● **Task prompt**
Check each line of the records for "Switch"; collect those that have it.

[Data records]

----------------------------------------

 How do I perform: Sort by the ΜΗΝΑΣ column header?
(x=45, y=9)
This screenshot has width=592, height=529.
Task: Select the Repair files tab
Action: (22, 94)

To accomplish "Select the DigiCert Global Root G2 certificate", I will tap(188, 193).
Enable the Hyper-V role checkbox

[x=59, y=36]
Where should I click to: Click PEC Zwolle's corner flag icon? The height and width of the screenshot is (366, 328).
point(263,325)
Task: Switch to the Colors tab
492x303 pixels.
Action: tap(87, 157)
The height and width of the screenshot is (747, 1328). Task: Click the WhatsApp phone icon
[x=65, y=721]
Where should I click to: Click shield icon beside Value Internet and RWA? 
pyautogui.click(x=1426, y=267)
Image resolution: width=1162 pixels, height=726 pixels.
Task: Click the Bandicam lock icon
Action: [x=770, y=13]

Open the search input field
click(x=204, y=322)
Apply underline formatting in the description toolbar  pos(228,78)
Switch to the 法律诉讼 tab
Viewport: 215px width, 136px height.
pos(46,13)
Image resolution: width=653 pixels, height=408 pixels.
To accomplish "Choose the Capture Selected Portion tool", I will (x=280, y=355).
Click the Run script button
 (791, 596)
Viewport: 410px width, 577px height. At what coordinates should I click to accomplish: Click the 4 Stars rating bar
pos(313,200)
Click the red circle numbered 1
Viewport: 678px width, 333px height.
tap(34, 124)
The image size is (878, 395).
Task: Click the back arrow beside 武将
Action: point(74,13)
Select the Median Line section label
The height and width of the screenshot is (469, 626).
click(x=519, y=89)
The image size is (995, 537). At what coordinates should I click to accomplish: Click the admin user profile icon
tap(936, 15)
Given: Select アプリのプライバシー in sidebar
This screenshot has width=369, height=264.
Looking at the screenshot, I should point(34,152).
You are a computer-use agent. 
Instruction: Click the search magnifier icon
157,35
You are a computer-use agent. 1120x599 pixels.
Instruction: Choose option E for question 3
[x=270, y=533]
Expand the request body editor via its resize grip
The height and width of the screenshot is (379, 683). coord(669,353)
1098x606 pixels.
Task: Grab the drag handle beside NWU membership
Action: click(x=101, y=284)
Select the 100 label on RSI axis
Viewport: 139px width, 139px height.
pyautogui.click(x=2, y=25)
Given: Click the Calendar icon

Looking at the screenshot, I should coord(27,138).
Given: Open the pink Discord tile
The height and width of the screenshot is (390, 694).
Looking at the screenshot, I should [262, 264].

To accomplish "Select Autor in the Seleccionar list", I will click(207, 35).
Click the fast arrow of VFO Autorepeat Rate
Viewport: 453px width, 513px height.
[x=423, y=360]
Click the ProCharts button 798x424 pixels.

----------------------------------------

● **Task solution**
Task: Switch to the Colors tab
Switch to the 法律诉讼 tab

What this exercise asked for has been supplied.